Some Verification Trends at the Albany Forecast Office

National Weather Service Forecast Office
Albany, New York

ABSTRACT

During the past several years, there has been an increasing call for the automation of public forecasts issued by the National Weather Service (NWS). This call is the result of national verification statistics which show that, when all forecasts are averaged together, the improvement of NWS forecasters over computer generated forecasts of maximum/minimum temperature and probability of precipitation is small. However, grouping all forecasts in such a manner can hide certain trends which have been evident to field forecasters for many years. Namely, that computer generated forecasts are excellent and hard to beat when the weather is seasonably normal, but field forecasters do much better when the weather is unusual. This paper will present the results of a verification study which shows a significant correlation between abnormal temperature patterns, and the ability of field forecasters at the Albany, New York forecast office to improve upon computer generated forecasts. Not only do the forecasters improve upon the computer generated temperature forecasts, but the probability of precipitation forecasts as well.

1. INTRODUCTION

The National Weather Service (NWS) has produced a Model Output Statistics (MOS) guidance package (Glahn and Lowry 1972) since the early 1970's. For more than two decades, MOS guidance was based on output from the Limited Fine-Mesh (LFM) model (Newell and Deaven 1981) and was known as the FPC guidance (National Weather Service 1983). The FPC guidance quickly became the standard used to measure local forecast performance. Overall, most local forecasters had little difficulty improving upon the FPC forecasts, as was shown by the initial verification results and by NWS AFOS era Verification (AEV) results (Dagostaro 1985). Since the late 1980's, another MOS guidance package has been produced based on output from the Nested-Grid Model (NGM; Hoke et al. 1989) and it is known as the FWC guidance (National Weather Service 1992). Overall, the NGM has been much better than the LFM model, and this resulted in the FWC forecasts being better than the FPC forecasts, once there was a sufficient data base of NGM data to use for MOS equation development. For many years the FPC and FWC guidance packages were produced simultaneously. During much of this time, the FPC guidance remained the standard used to measure local forecast performance. However, in 1993, the FWC guidance became the standard for comparison and the FPC guidance was discontinued shortly thereafter.

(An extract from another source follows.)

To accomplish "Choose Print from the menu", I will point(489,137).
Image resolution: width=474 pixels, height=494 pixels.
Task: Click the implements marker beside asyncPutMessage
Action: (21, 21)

Since 1993, AEV results indicate, overall, that local forecasts of probability of precipitation (PoP) have been about the same as the FWC forecasts, and the local 12-hr maximum/minimum temperature (TEMP) forecasts have been a little better than the FWC forecasts. These verification results might appear to suggest that local forecasters add very little additional value to the 6- to 60-hr general public forecasts, and that these forecasts could now be automated through the use of computer worded forecasts (Glahn 1979) based on MOS. However, a verification study was carried out at the Albany, New York forecast office, which shows that local forecasters at Albany significantly improve upon the FWC guidance when large temperature anomalies occur. Of course, the weather is of considerable interest to the general public during periods when the regime is anomalous compared to the average conditions expected at a given time of the year. The public's attention to weather information increases greatly during periods of unusually cold or hot conditions, unusually wet or dry periods, or when major storms approach. This study will show that the NWS forecasters at Albany were able to add considerable value to public forecast products during those periods when unusually cold or hot conditions occurred. In contrast, the ability of local forecasters to make significant improvements to MOS guidance during unusually wet or dry periods was not conclusive, and no effort was made in this study to quantify forecaster improvement over guidance for individual major storm events.

2. DEFINITIONS

PoP and TEMP forecasts were examined for Albany, New York and for Burlington, Vermont by using AEV data for the period of July 1993 through March 1997. For each month, the local forecast improvements over FWC forecasts were determined for PoP, TEMP, and PoP/TEMP forecasts combined. The Frequently and Effectively Departs Significantly (FEDS) score (Maglaras 1991) was used to determine the local forecast improvement over MOS for TEMP, PoP, and TEMP/PoP forecasts combined. This score is based on the premise that one of the most desirable overall verification measures is to determine how frequently local forecasters deviate substantially from MOS, and how effective they are when they do so. Thus, the FEDS score is calculated by multiplying the frequency of significant changes (F), by the improvement over MOS (I) when significant changes are made, and then dividing by ten. To this total, the overall percent improvement over MOS (OI) is then added. Hence:

FEDS = (( F x I ) / 10) + OI

For TEMP forecasts, a significant change is defined as those cases where the local forecast deviated from MOS by 3 0F, or more. For PoP forecasts, a significant change is defined as those cases where the local forecasts deviated from MOS by 20% or more. Forecasters who frequently deviate significantly from MOS guidance, and who are also effective when they do so, will have the highest FEDS scores. Forecasters who do not deviate frequently or who are not effective when they do so, or both, will have lower FEDS scores.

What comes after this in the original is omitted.